We’ve got representatives from Cisco (UK) and Freeserve here at the Oxford Internet Institute’s summer programme today to talk about how collaboration can and should work between industry and academics. It’s a topic that we’ve thought a lot about at the Berkman Center, as we see such partnerships as holding out substantial promise. For instance, we’ve worked closely with researchers at Gartner|G2 this year on digital media matters, with positive results and an exciting plan for moving forward. But we’re also focused on avoiding the obvious potential problems with such arrangements.
“Links with faculties are among the keys to our success,” says a gentleman from Cisco (UK). Why do they spend money on research collaboration with universities? “It’s enlightened self-interest.” He went well out of his way to ensure that we knew that none of the partners permitted any meddling in results by Cisco, and that it was as it should be. He discussed in some detailed the much-celebrated Cisco Networking Academy program, quoting Prof. Michael Porter of HBS on the primacy of this project.
Freeserve’s executive, Dr Norman Lewis, actually the Director of Technology Research at Wanadoo, said that research with universities is “near and dear to my heart.” He started with the idea of innovation and the need to fight against technological determinism, a struggle in which university partners can be quite helpful to industry. They’re involved in supporting the World Internet Project. He worries about cutbacks by industry in long-term research during leaner times. Those companies that can leverage 20 or 30 years of long-term research are the pathbreakers, he contends. He suggests, with real passion, that universities ought to create their own agenda and pursue unique research and new insight — resisting agenda-setting by corporate interests. “The pursuit of knowledge without fear or favor,” he says, should be the mantra for university researchers.
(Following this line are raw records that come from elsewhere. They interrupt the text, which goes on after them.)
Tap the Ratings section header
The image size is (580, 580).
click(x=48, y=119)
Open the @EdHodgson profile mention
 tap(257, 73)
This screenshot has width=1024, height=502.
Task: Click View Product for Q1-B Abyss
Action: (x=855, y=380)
Sounds just right to me.
Things got more exciting during the question period, though. Dr Lewis took issue with the direction of the academy generally and with the training that students are getting (“it’s terrible,” he says) before they head out into the workforce. It’s hard to know precisely what heated things up, but it likely had something to do with his critique of what he described as the unfortunate political imperative of putting too many forms of knowledge on equal footing as one another. So much comes back to a question of funding, everyone agreed, whether coming from the government or industry, and what requirements come along with the use of those funds.